Spiega il direttore: “Usiamo vari strumenti. Intanto rapporti giornalieri dal terreno. I nostri reporter vanno dove accadono eventi riferibili alla “repressione” o alla “sollevazione popolare” e intervistano le persone, ad esempio i testimoni o le famiglie dei morti. E si accorgono che i fatti sono andati in modo ben diverso dalla narrazione internazionale dei media sostenuti dall’occidente o dai petromonarchi”. La narrazione mondiale ufficiale che viene da un sedicente osservatorio siriano basato a Coventry dice che Assad ha ucciso novemila o undicimila persone, “ma noi abbiamo migliaia di storie che dicono altro. Certo tutto non si può provare ma molto abbiamo confutato investigando sul posto. Del resto non di rado sono i cittadini che chiamano la tivù piangendo; sono le vittime della paura o degli attacchi e chiedono più esercito! Molti uccisi lo sono solo perché lavorano nell’amministrazione pubblica. O perché appartengono a un gruppo religioso odiato. E’ questa la libertà e democrazia di cui parlano?”. Poi ci sono gli attentati. “Una delle tante esplosioni per uccidere soldati e forse dell’ordine è avvenuta vicino a una scuola e solo per via dell’orario non c’è stata una carneficina di bambini”.
Addounia oltre ad andare sul posto fa un lavoro certosino di studio dei filmati che sedicenti “attivisti” mandano alle tivù mondiali. E se ne vedono delle belle: “ci accorgiamo spesso che sono manipolazioni, scene costruite, con l’attivista che si mette d’accordo prima con la tivù su che cosa dire”. In altri casi gli “attivisti” si vestono da medici, mentre in altri spezzoni appaiono armati…eccetera.
Un altro strumento di contrasto alla disinformazione è la valorizzazione di notizie oscurate dagli altri media. Per esempio i morti per mano di terroristi, o il fatto che centinaia di armati si consegnano alla polizia in cambio dell’amnistia, o che si svolgano manifestazioni a sostegno del governo.

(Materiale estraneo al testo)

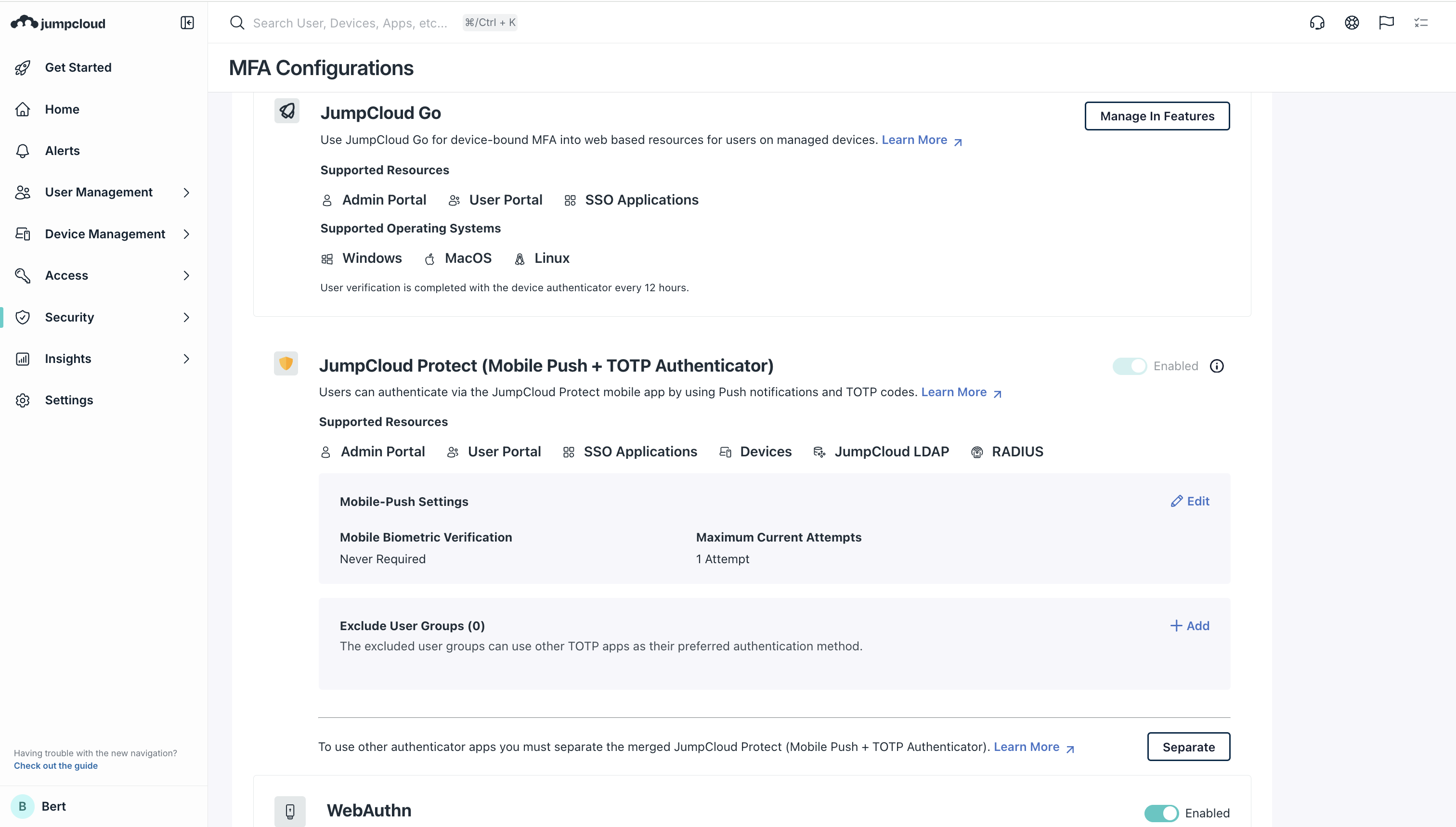Open the checklist icon in header

(x=1421, y=23)
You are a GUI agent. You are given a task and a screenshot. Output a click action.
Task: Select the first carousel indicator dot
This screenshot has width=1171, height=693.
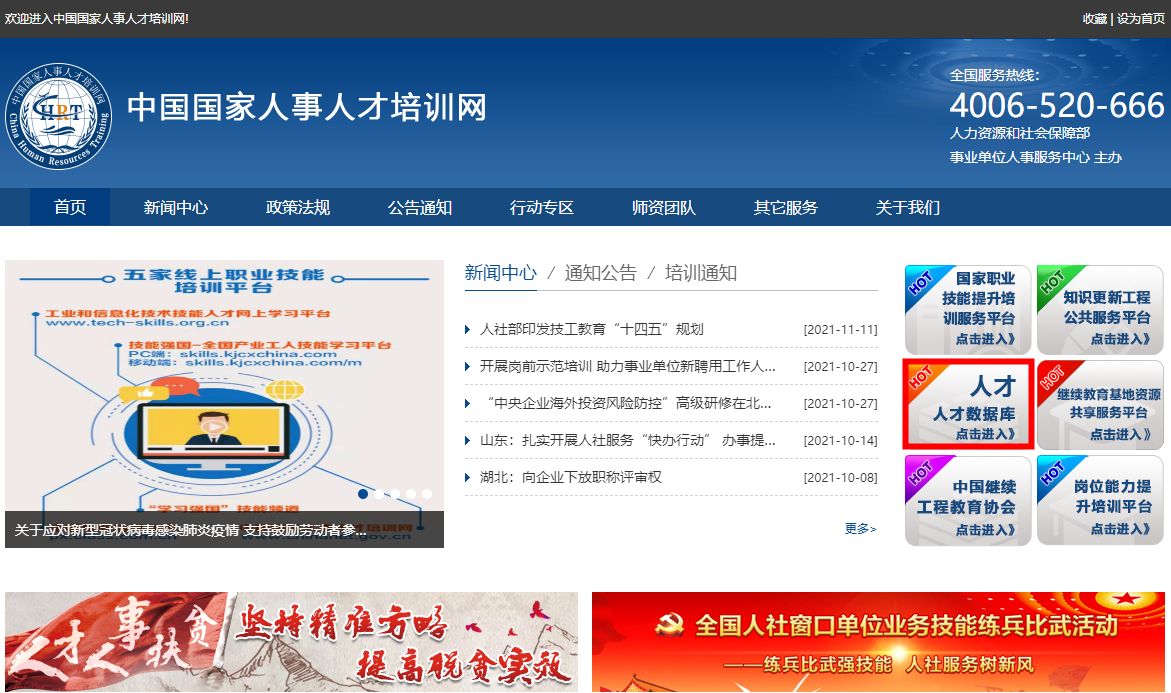point(363,494)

L’archivio di Addounia è ormai nutrito.
“A volte sono stato io testimone degli eventi”, continua il direttore; “Faccio il caso di Homs, un week end di aprile del 2011, dopo le proteste a Deraa dove tutto è iniziato. Su facebook appare un richiamo per protestare appunto a Homs. Io sono in macchina vicino alla Piazza dell’orologio. Mentre ancora la preghiera nelle moschee è in corso, all’improvviso circa cinquanta persone si raggruppano per gridare slogan settari coperti da slogan politici. Le forze di sicurezza sono lì intorno; uno solo di loro avanza e senza armi e dice “non rovinate il paese”. Loro rispondono “è pacifica, è pacifica”. Ma migliaia di persone quando escono dalle moschee si dirigono verso la piazza. Nel farlo (da una distanza di 500 e 1.000 metri) distruggono auto e vetrine. Le forze di sicurezza guardano. Poi dalla manifestazione che si diceva “pacifica” esce un gruppo di dici persone. Va al ‘ristorante degli ufficiali’, che comunque è un normale ristorante, che non ha allora clienti ma solo le guardie e un cameriere; distrugge il locale e soprattutto uccide una delle guardie. La polizia arresta delle persone ma, credo, non gli assassini. Ecco la prima manifestazione a Homs. Programmata e con violenza”.